By Excel V. Dyquiangco
THE People’s Republic of Bangladesh recently commemorated its 46th year as an independent state with a formal banquet, attended by local government executives, foreign dignitaries and business leaders.
The country’s ambassador to the Philippines Asad Alam Siam spoke with the BusinessMirror about the significance of the celebration, as well as its plans to strengthen the relationship between Bangladesh and the Philippines.
Could you give a short perspective of this event? We understand Bangladesh is celebrating a historic milestone.
Pakistan used to have two parts: the present-day Pakistan, and the other one is the East Pakistan. In between is India. Between the two “Pakistans”, they had nothing in common. We can say we are culturally different from the Pakistanis; and in 1970, there was an election for a democratic government which we won in majority, but we were denied democracy. The liberation we earned was for democracy. There was a nine-month liberation war which began March 26 of that year. About three million people died.
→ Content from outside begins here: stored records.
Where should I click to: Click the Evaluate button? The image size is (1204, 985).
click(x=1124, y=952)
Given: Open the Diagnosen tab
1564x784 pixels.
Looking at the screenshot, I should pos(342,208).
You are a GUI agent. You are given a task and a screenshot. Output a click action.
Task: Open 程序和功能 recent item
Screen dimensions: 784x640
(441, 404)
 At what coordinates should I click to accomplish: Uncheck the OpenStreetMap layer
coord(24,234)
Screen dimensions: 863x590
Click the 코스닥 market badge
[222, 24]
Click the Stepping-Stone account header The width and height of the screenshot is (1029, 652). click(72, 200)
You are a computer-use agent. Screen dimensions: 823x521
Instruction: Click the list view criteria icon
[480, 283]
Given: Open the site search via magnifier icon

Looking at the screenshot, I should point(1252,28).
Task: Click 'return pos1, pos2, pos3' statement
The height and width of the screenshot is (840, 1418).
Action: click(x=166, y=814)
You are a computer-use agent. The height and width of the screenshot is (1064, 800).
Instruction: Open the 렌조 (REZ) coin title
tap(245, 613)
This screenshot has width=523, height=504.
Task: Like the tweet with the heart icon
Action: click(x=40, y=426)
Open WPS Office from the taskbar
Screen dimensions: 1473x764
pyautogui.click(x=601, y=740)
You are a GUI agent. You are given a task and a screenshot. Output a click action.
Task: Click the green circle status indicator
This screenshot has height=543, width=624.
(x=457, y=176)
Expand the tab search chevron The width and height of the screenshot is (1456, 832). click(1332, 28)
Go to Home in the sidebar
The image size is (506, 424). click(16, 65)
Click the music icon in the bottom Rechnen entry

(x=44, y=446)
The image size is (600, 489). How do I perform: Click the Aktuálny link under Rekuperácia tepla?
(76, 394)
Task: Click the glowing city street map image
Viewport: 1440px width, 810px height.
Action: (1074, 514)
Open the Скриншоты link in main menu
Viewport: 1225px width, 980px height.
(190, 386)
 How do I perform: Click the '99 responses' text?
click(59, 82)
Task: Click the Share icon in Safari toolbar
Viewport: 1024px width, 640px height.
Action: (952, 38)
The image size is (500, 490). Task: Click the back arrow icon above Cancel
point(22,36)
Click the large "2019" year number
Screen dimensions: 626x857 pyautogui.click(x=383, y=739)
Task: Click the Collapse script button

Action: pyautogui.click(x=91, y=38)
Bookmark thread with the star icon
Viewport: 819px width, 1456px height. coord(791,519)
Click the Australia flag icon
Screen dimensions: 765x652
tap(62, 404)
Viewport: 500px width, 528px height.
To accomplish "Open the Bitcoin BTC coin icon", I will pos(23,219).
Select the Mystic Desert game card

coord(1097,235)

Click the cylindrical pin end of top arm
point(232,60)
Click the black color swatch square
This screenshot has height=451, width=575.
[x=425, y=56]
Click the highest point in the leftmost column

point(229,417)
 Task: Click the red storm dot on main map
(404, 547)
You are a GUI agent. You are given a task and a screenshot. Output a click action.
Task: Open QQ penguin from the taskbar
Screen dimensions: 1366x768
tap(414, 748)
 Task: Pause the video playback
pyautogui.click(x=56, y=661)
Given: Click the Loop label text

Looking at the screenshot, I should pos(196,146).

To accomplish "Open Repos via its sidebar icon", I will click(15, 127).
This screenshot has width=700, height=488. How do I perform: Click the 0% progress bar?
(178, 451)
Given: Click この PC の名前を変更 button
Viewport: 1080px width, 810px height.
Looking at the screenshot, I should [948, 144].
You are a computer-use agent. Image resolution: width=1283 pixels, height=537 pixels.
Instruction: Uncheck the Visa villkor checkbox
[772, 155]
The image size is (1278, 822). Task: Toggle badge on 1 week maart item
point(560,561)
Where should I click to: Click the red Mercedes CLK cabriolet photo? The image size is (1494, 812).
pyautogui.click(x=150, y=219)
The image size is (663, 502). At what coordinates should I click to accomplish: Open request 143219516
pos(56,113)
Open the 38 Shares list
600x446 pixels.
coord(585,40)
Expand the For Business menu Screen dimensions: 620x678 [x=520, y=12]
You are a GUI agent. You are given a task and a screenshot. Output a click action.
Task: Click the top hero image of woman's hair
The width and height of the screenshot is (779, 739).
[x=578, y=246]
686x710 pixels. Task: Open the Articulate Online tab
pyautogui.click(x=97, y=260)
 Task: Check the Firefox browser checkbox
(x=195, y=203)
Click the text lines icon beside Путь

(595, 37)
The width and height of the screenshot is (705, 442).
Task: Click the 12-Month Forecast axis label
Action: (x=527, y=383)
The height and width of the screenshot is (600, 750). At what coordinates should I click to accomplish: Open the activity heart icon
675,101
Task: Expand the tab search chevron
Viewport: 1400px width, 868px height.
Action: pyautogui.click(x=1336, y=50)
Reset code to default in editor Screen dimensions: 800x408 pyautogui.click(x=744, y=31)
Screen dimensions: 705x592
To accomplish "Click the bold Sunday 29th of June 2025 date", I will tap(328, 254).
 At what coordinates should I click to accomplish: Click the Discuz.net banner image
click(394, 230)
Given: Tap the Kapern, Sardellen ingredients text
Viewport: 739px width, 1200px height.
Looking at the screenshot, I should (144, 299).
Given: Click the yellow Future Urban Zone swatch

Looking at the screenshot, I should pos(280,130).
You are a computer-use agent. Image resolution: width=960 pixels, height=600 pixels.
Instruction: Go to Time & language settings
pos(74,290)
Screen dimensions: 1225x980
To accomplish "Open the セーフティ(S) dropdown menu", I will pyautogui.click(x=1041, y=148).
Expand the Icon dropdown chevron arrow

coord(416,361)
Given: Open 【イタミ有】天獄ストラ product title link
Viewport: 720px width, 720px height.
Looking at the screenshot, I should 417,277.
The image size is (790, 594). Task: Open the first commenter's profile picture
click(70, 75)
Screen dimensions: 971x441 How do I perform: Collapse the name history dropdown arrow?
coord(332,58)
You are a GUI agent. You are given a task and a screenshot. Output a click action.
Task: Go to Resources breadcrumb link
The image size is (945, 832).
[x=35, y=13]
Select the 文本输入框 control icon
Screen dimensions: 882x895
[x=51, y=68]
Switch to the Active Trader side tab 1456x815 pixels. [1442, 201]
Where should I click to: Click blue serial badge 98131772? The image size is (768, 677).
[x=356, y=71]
Many properties and assets were destroyed. On December 16 we finally achieved independence of the land.
What are your plans to strengthen the relationship between Bangladesh and the Philippines?
Our countries are, in many ways, similar because we have similar challenges to overcome. So we can learn from each other’s good practices, while we in Bangladesh can replicate and implement them. A major objective of my assignment here is to bring the two countries closer in terms of training and experience, specifically addressing climate change and disaster management. Another is to recover the heist money of our Central Bank.
What are your initial impressions of the Philippines?
I’m finding this country very friendly, and the people are very nice. The environment is the same as that of Bangladesh.